[Exercise brief] Your answer must be a word-for-word copy of the data.

[Collected data entries]
+++

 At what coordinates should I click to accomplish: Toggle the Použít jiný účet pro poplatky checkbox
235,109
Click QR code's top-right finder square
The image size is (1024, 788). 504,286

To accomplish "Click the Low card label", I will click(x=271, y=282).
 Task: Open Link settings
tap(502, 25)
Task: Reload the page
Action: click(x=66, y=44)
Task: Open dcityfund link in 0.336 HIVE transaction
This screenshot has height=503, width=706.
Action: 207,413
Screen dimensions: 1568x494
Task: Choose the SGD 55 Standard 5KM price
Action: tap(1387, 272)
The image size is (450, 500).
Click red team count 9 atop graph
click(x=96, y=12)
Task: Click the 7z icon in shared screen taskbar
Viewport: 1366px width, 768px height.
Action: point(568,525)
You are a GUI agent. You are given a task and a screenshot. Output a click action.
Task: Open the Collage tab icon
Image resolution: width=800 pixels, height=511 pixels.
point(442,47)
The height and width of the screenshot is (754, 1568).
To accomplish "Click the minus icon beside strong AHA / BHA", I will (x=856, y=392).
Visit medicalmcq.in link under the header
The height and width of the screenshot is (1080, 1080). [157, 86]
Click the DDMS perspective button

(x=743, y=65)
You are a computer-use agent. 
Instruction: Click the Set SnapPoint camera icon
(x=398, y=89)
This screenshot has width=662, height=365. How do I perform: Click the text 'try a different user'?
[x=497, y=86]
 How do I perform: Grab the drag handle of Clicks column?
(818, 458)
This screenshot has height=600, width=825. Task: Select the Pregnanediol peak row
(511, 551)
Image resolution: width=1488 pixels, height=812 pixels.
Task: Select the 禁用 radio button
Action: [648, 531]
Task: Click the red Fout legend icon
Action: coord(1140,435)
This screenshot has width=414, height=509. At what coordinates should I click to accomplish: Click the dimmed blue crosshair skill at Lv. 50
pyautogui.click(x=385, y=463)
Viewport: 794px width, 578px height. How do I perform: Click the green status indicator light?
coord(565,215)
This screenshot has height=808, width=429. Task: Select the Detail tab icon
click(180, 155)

+++

[Response box]
 At what coordinates should I click to accomplish: Toggle the Použít jiný účet pro poplatky checkbox
235,109
Click QR code's top-right finder square
The image size is (1024, 788). 504,286

To accomplish "Click the Low card label", I will click(x=271, y=282).
 Task: Open Link settings
tap(502, 25)
Task: Reload the page
Action: click(x=66, y=44)
Task: Open dcityfund link in 0.336 HIVE transaction
This screenshot has height=503, width=706.
Action: 207,413
Screen dimensions: 1568x494
Task: Choose the SGD 55 Standard 5KM price
Action: tap(1387, 272)
The image size is (450, 500).
Click red team count 9 atop graph
click(x=96, y=12)
Task: Click the 7z icon in shared screen taskbar
Viewport: 1366px width, 768px height.
Action: point(568,525)
You are a GUI agent. You are given a task and a screenshot. Output a click action.
Task: Open the Collage tab icon
Image resolution: width=800 pixels, height=511 pixels.
point(442,47)
The height and width of the screenshot is (754, 1568).
To accomplish "Click the minus icon beside strong AHA / BHA", I will (x=856, y=392).
Visit medicalmcq.in link under the header
The height and width of the screenshot is (1080, 1080). [157, 86]
Click the DDMS perspective button

(x=743, y=65)
You are a computer-use agent. 
Instruction: Click the Set SnapPoint camera icon
(x=398, y=89)
This screenshot has width=662, height=365. How do I perform: Click the text 'try a different user'?
[x=497, y=86]
 How do I perform: Grab the drag handle of Clicks column?
(818, 458)
This screenshot has height=600, width=825. Task: Select the Pregnanediol peak row
(511, 551)
Image resolution: width=1488 pixels, height=812 pixels.
Task: Select the 禁用 radio button
Action: [648, 531]
Task: Click the red Fout legend icon
Action: coord(1140,435)
This screenshot has width=414, height=509. At what coordinates should I click to accomplish: Click the dimmed blue crosshair skill at Lv. 50
pyautogui.click(x=385, y=463)
Viewport: 794px width, 578px height. How do I perform: Click the green status indicator light?
coord(565,215)
This screenshot has height=808, width=429. Task: Select the Detail tab icon
click(180, 155)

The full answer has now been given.